§ **Working data**
┄┄┄┄┄┄┄┄┄┄
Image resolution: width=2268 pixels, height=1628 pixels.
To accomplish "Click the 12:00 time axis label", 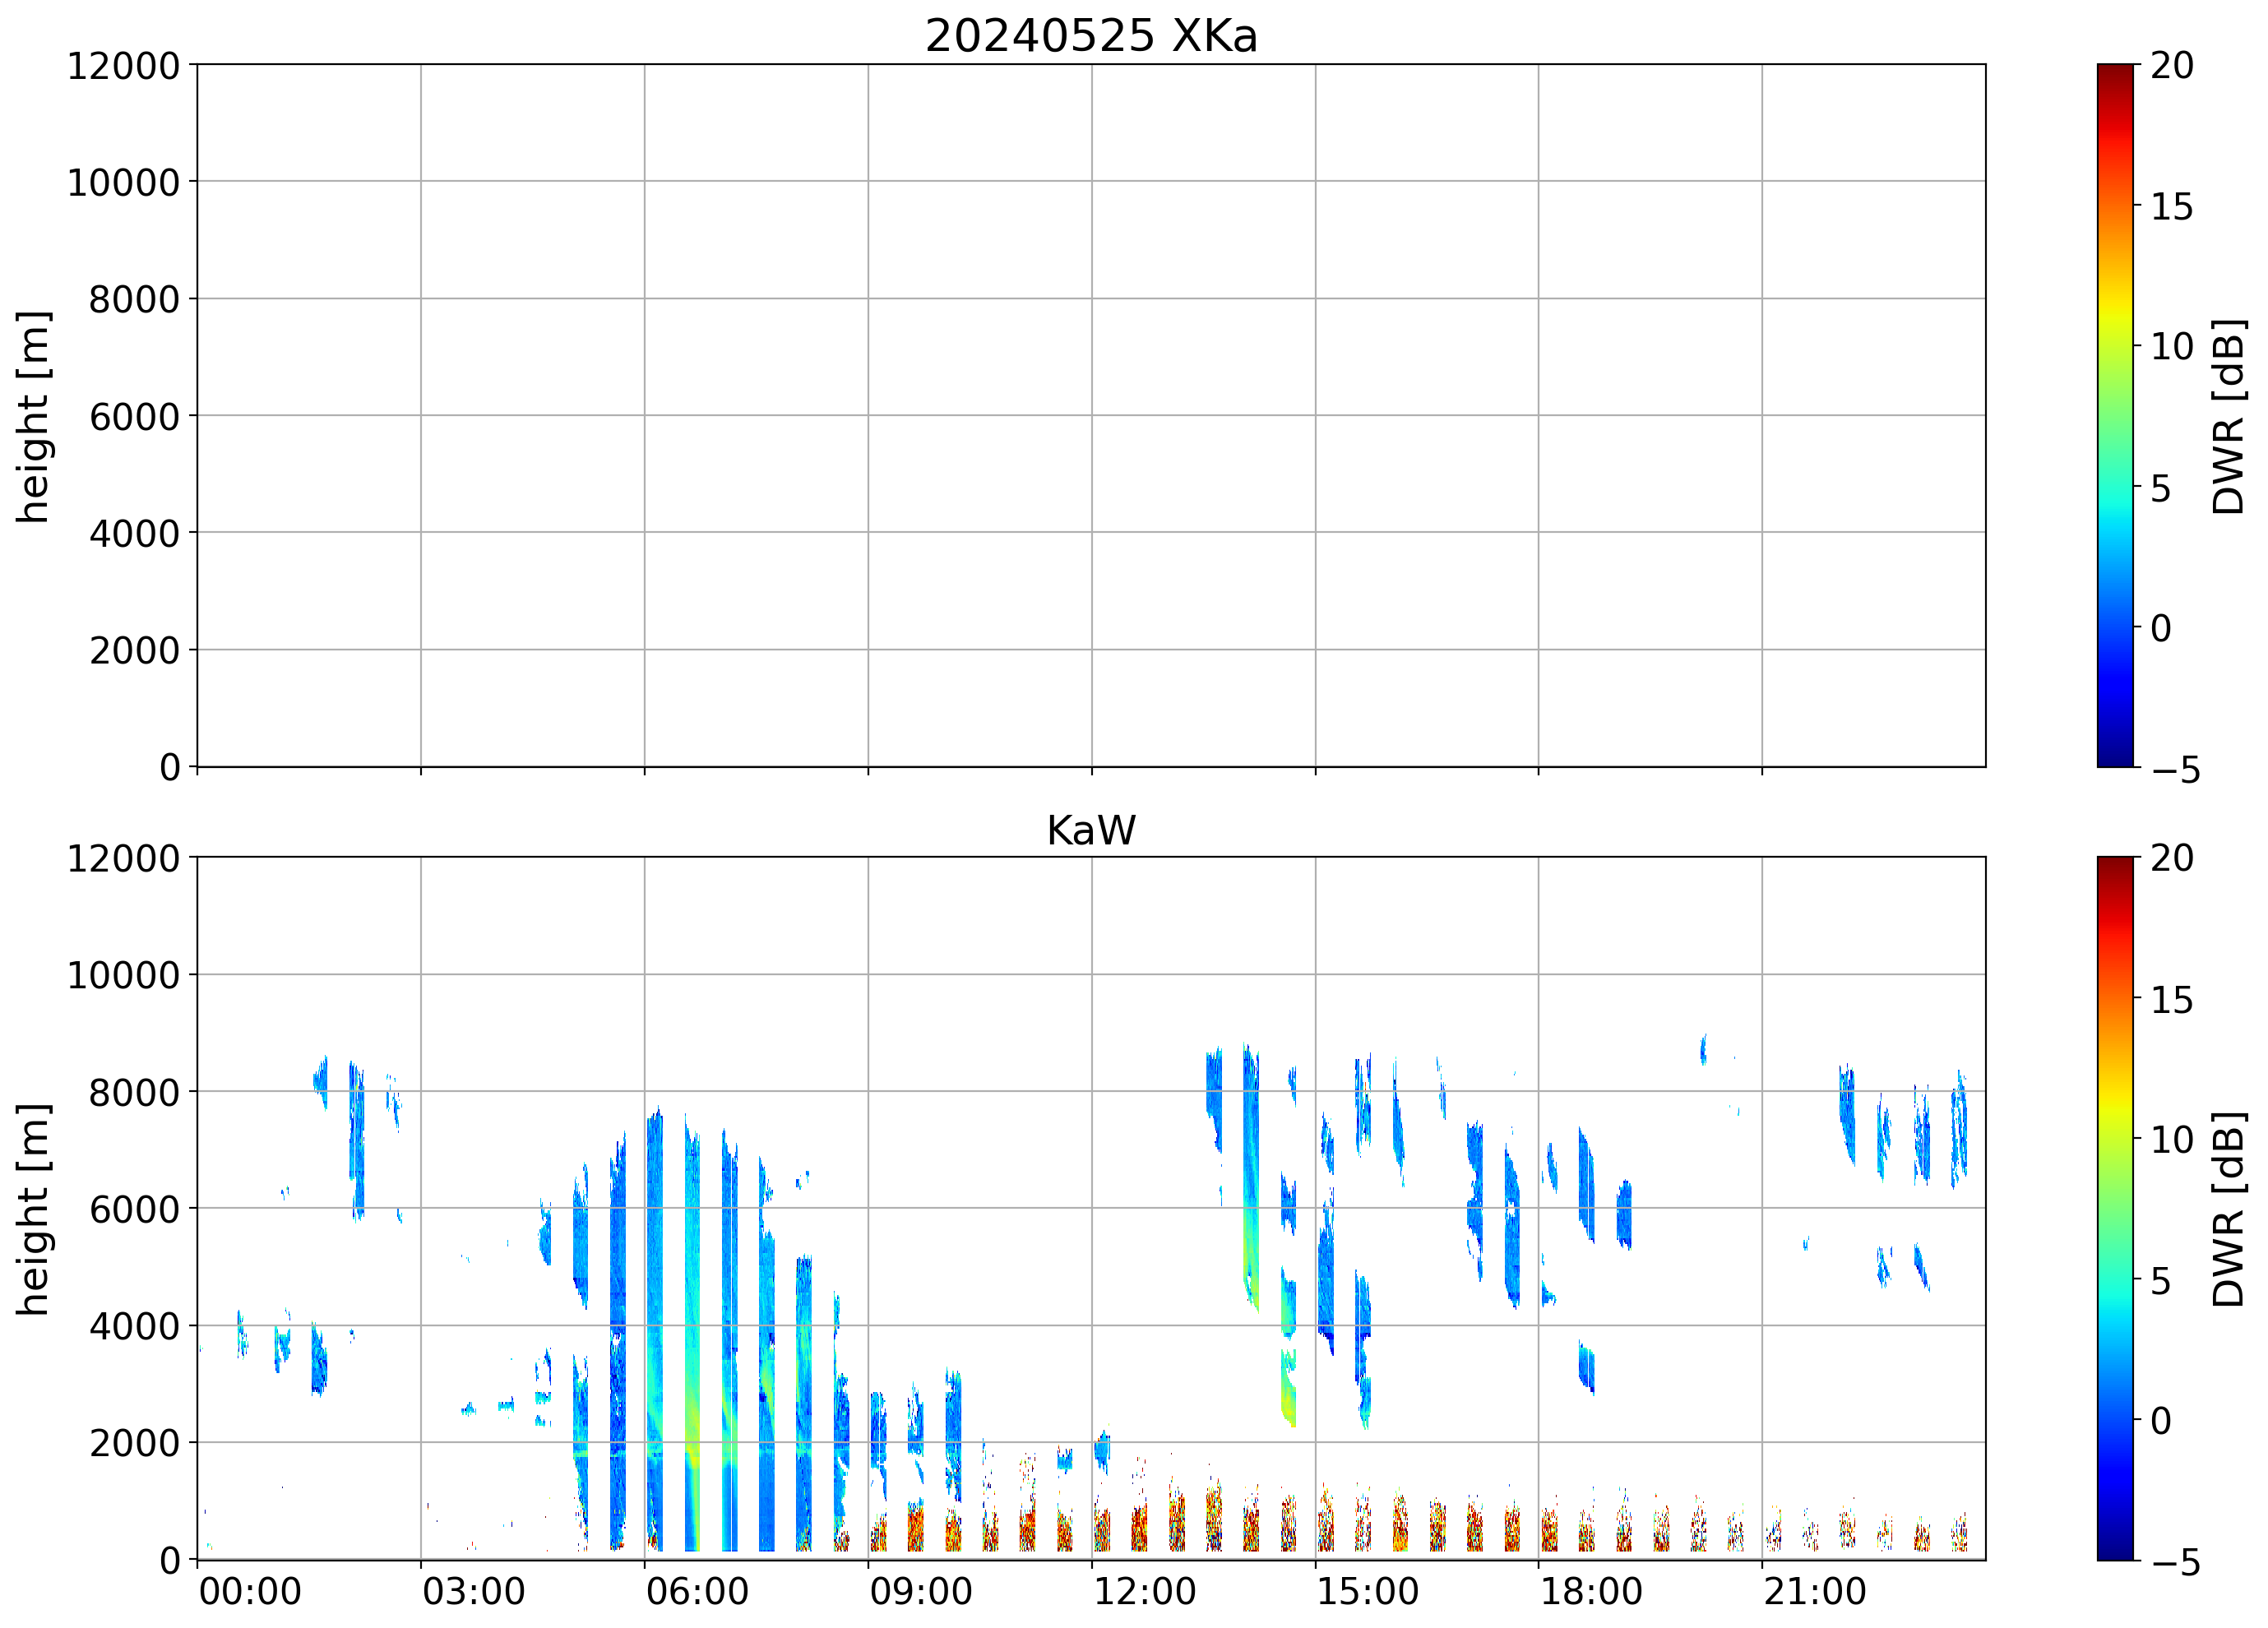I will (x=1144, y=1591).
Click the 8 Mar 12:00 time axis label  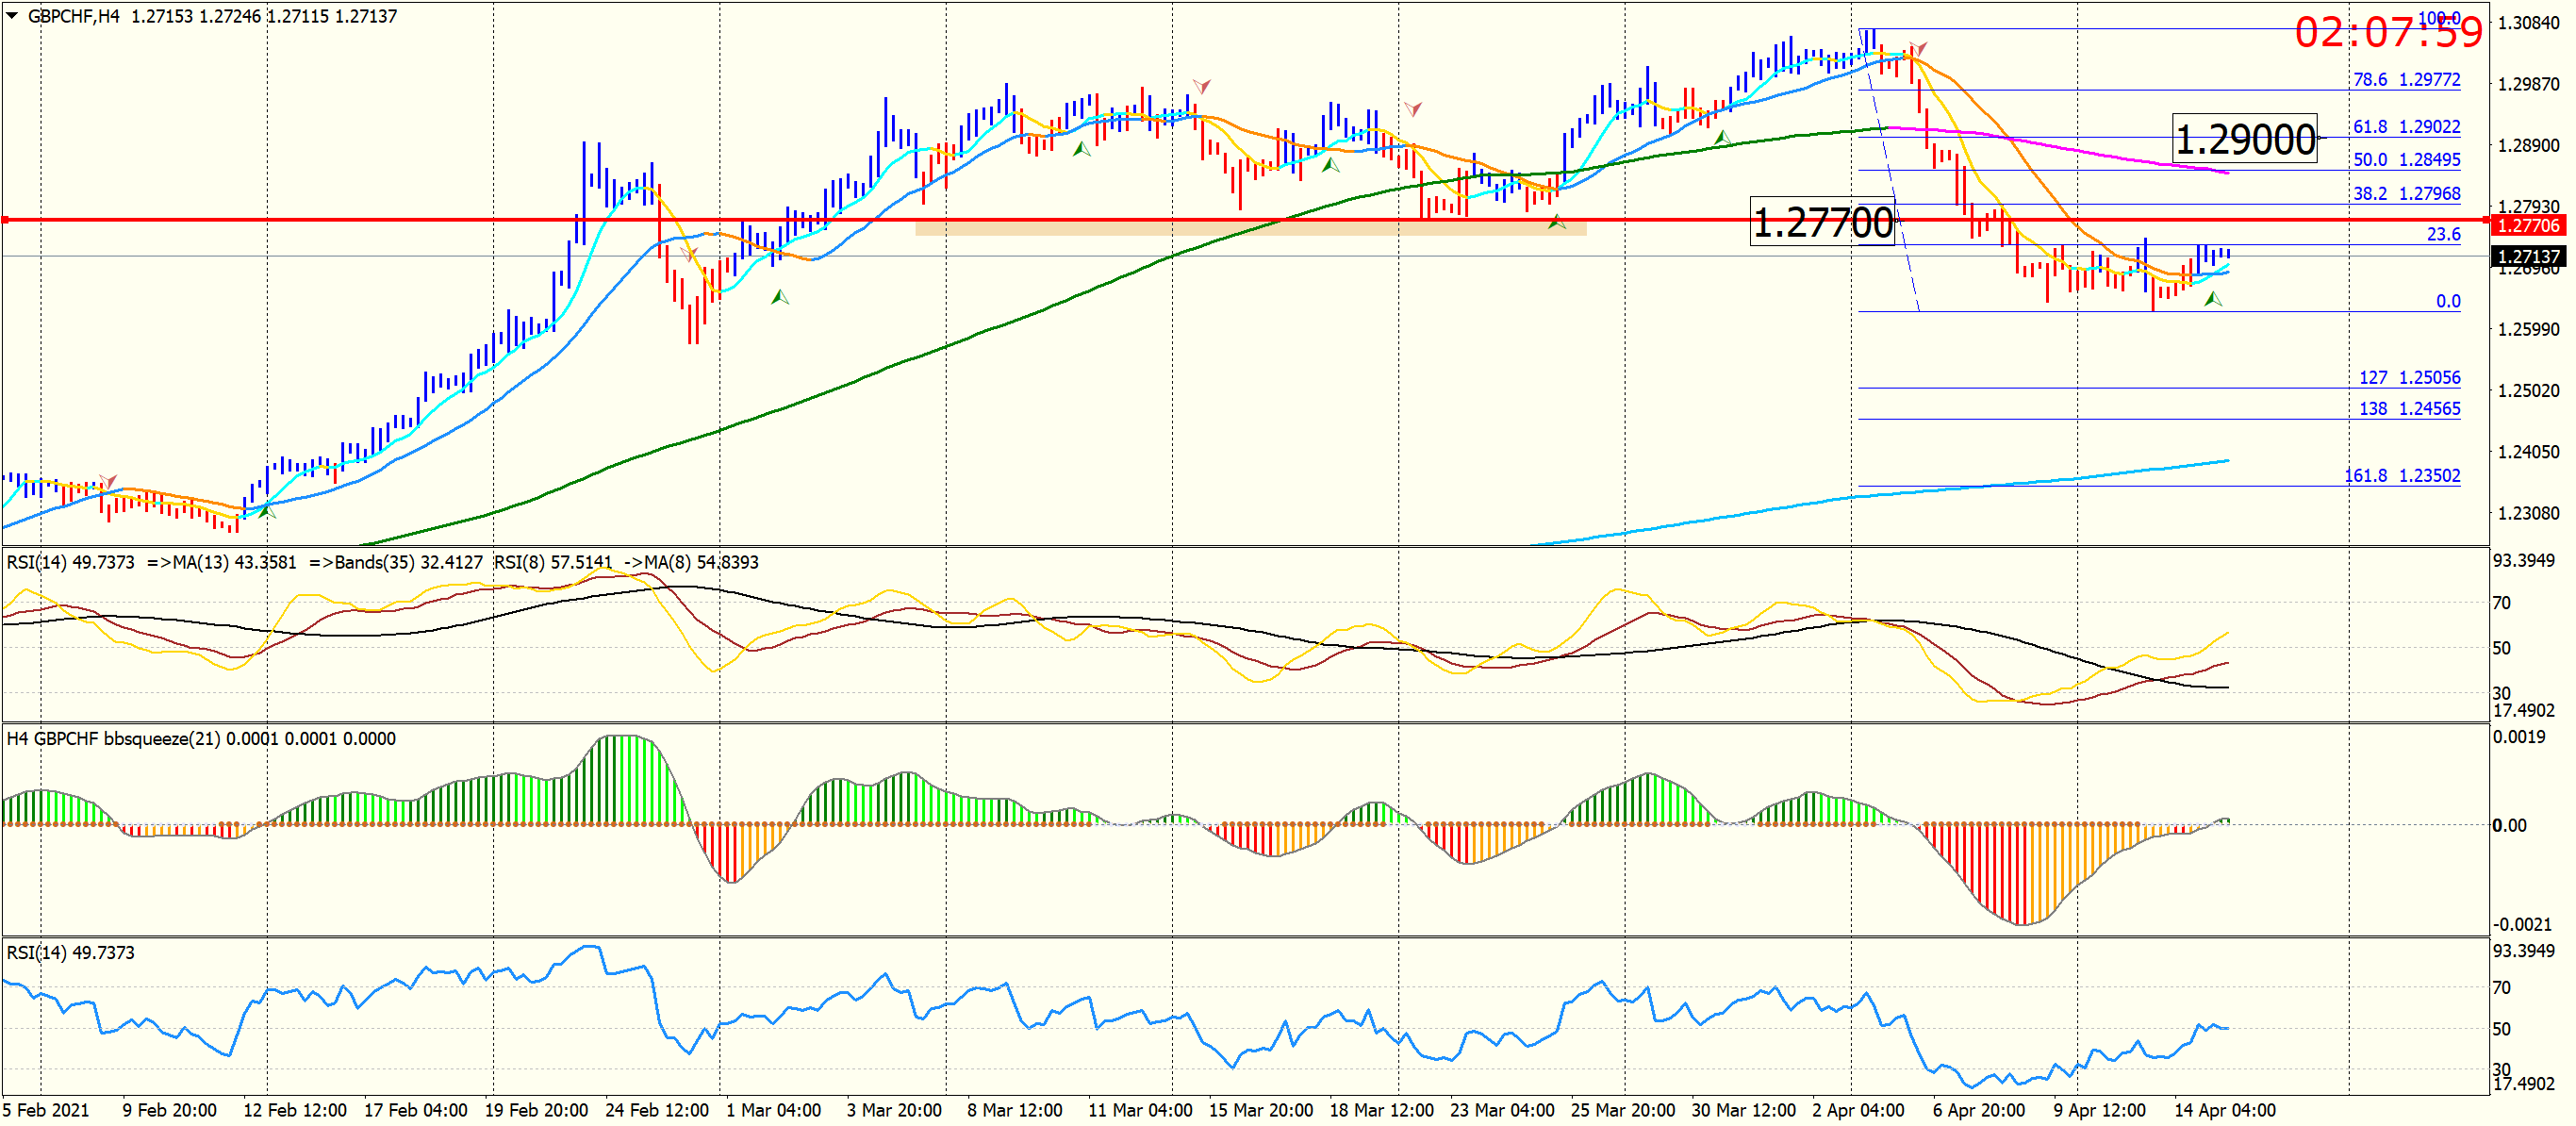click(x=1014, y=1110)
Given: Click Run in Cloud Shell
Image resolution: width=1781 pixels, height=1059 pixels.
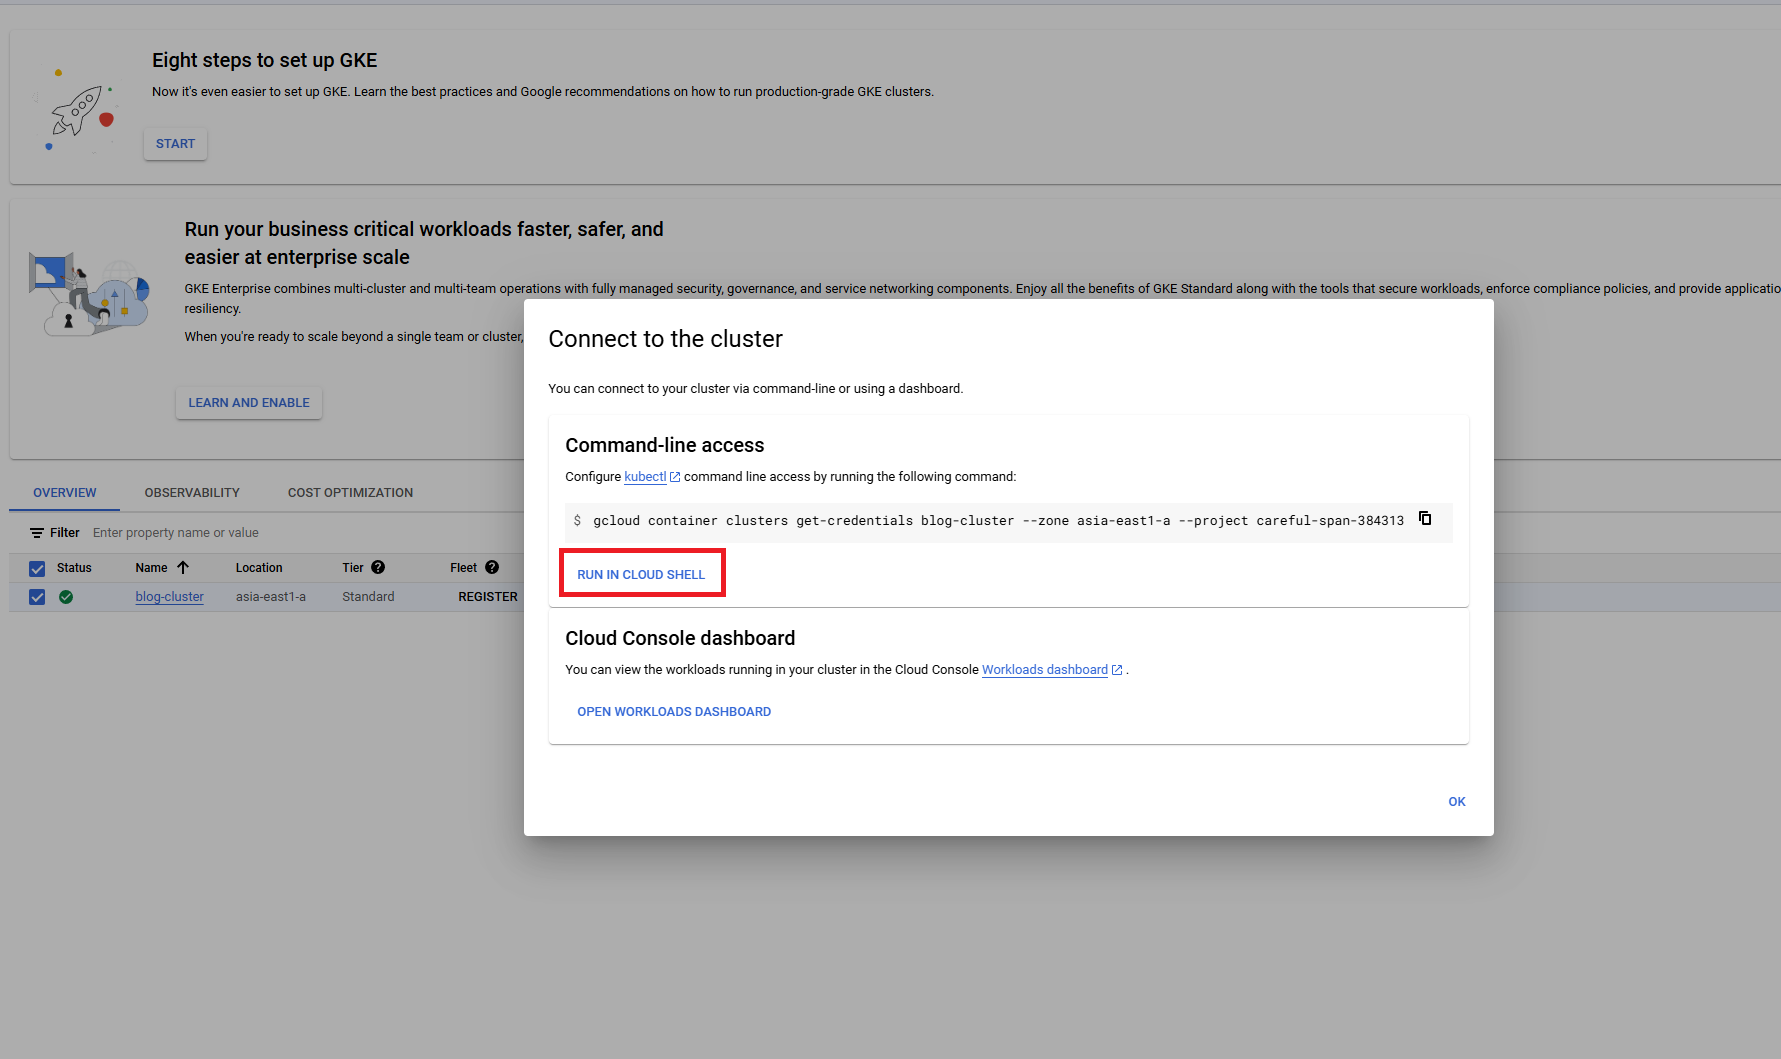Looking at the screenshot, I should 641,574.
┄┄┄┄┄┄┄┄┄┄
§ **Description of the task**
Please write out, word for word, each line from the one with "Given: Click Run in Cloud Shell" to the last line of the data, keeping both ends and omitting pictures.

§ **Written answer**
Given: Click Run in Cloud Shell
Image resolution: width=1781 pixels, height=1059 pixels.
Looking at the screenshot, I should 641,574.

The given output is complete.